LONDON (Reuters) - Sterling recovered on Tuesday around a third of its losses since last week’s electoral shock, helped by above-forecast inflation which underlined the risks of the Bank of England tolerating a weakening currency in order to stimulate the economy.
The jump in inflation to its highest in nearly four years in May tightened the squeeze on consumers facing the added worry of political uncertainty after an inconclusive parliamentary election and with Brexit talks set to start.
It also added to pressure on the Bank of England, even if it does not raise interest rates over the next three years, to hold off with any more injections of cash into the economy for fear of weakening the pound and fuelling inflation.
Sterling traded near the $1.27 mark for most of morning trade in London.
It rose further after the BBC reported that Britain’s ruling Conservative Party was likely to sign a deal on Wednesday to form a minority government after losing its parliamentary majority in last week’s election.
The pound last traded up 0.7 percent at $1.2753 and 87.82 pence per euro.

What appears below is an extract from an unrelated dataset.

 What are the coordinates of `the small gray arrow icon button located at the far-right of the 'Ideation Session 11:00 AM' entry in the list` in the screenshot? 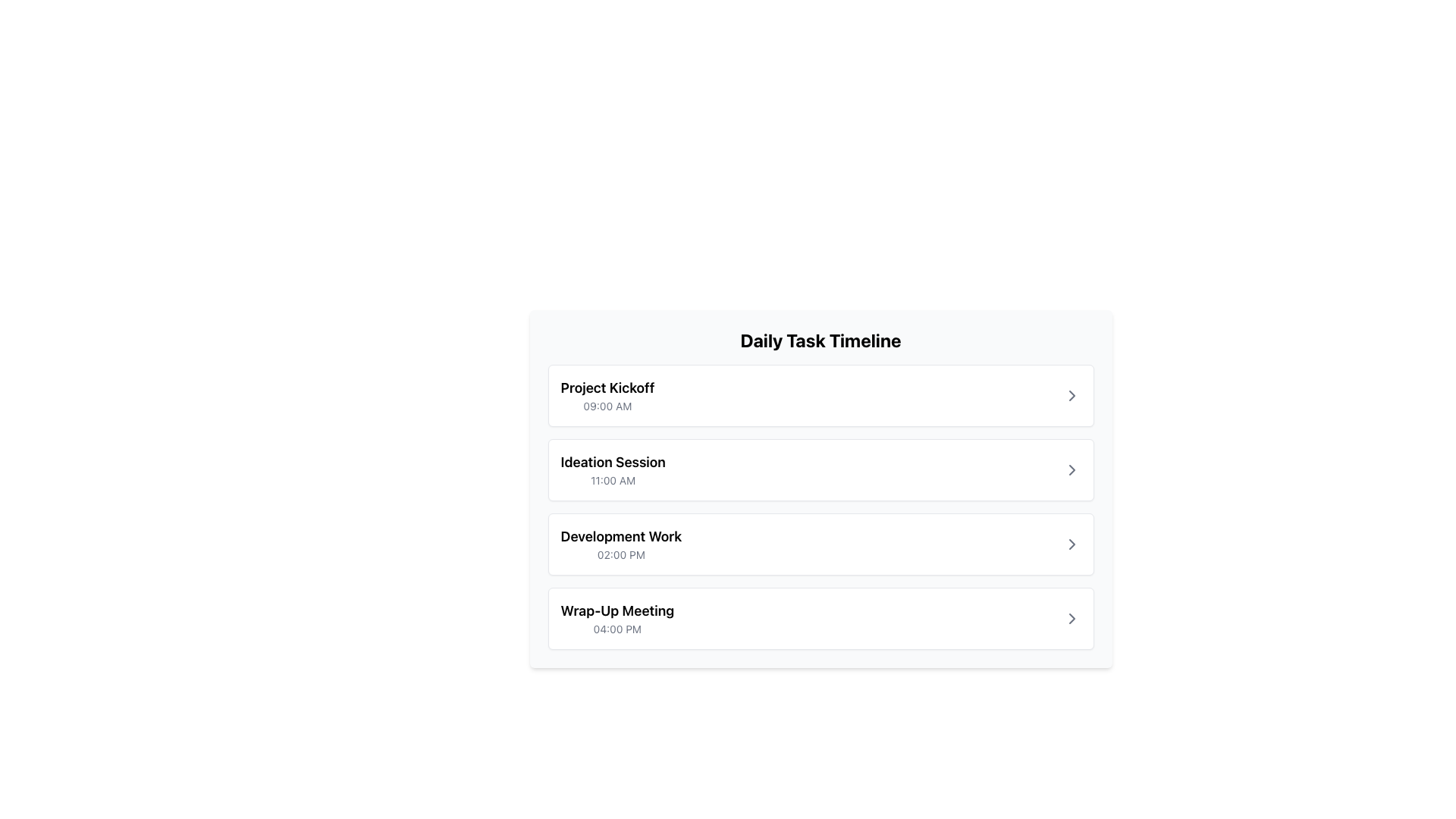 It's located at (1071, 469).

“We did see a bit of an uptick on the back of the inflation numbers, but I still think economic data has taken a back seat to the political situation in terms of driving the pound at present,” said David Cheetham, chief markets analyst at retail broker XTB.

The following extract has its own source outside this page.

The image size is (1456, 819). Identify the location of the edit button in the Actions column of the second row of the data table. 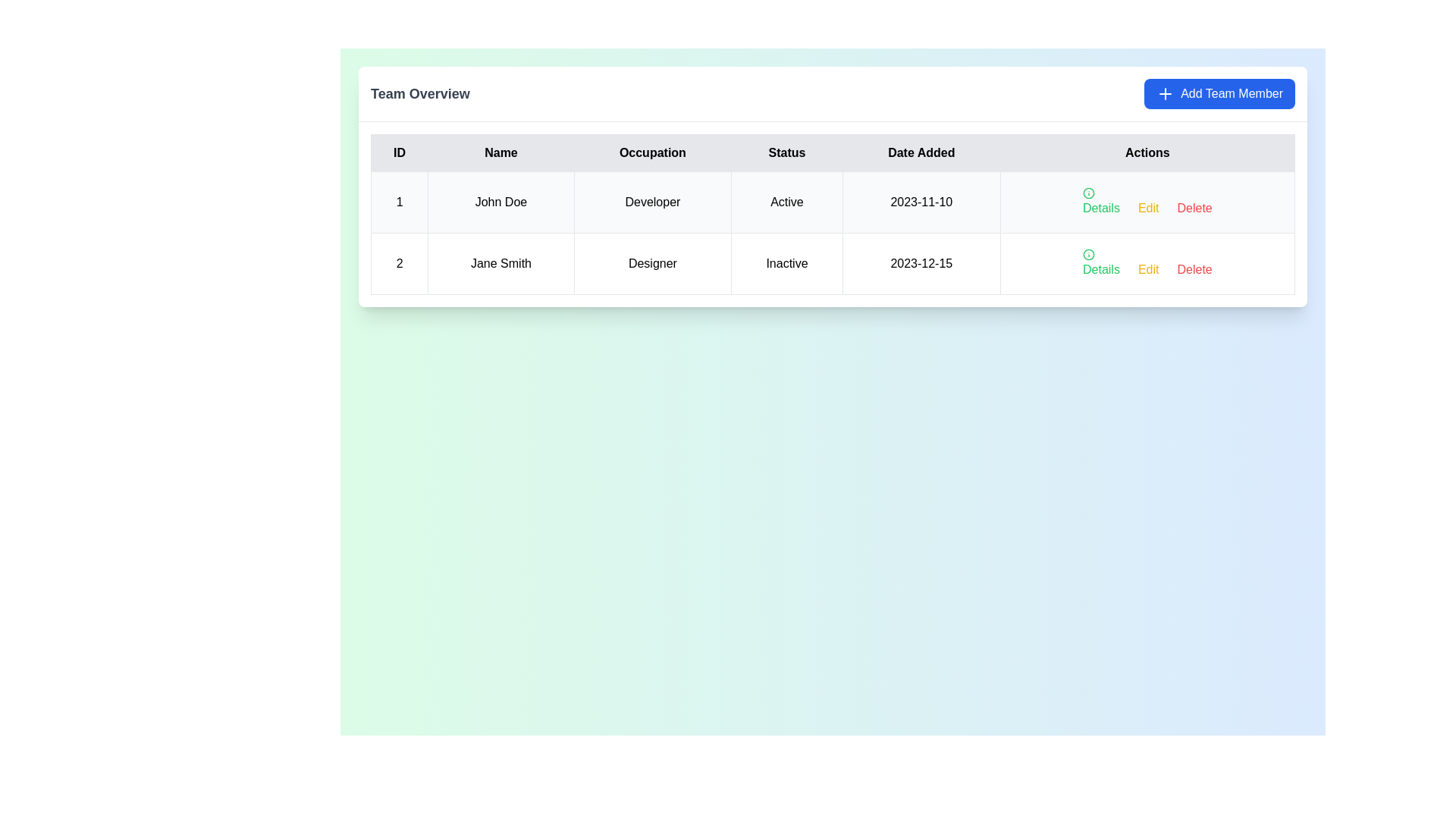
(1148, 268).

The Times reported on Tuesday that May has accepted that voters’ patience with austerity is at an end after seven years in which the government has focused on reducing a ballooning budget gap by cutting spending rather than raising taxes.
That again may bode better for economic growth ahead, while further complicating the Bank of England’s position.

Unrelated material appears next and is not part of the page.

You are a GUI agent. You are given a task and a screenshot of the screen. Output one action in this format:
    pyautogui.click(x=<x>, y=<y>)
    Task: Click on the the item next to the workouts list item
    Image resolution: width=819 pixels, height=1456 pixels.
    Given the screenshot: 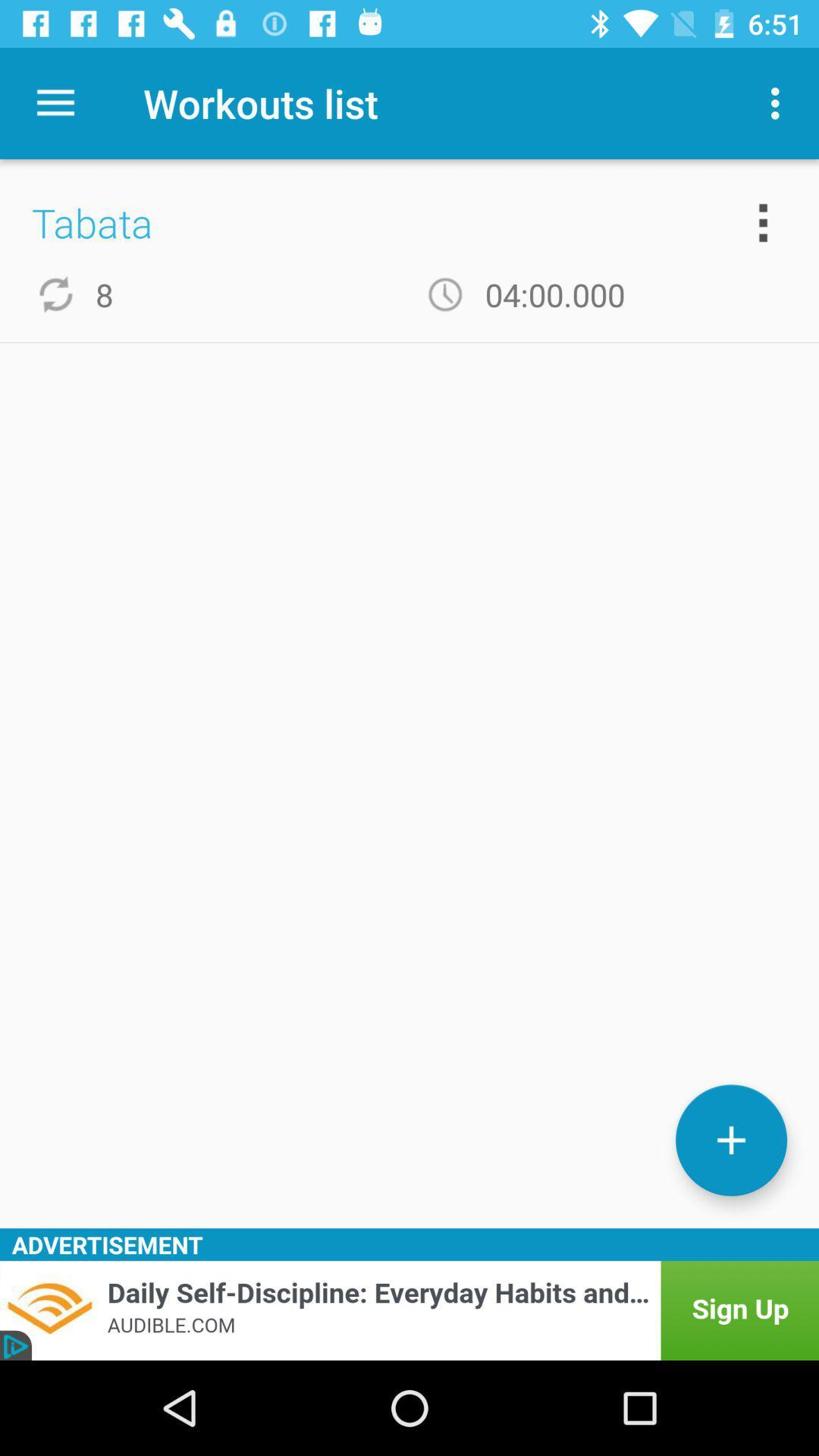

Having drifted earlier this year towards expecting the Bank of England’s next move to be a rise in interest rates, short sterling contracts now show next to no chance of a hike in the next two years. 0#FSS:
“The fundamentals (for sterling) still are not positive, they are negative,” said Citi strategist Josh O‘Byrne.
“But you have the fiscal angle or the BoE - I don’t think these are going to come into play soon. But if they do, it would slow sterling’s fall.”
The UK budget deficit was 2.5 percent of GDP in the 2016/17 financial year which ended in March, its smallest since before the global financial crisis.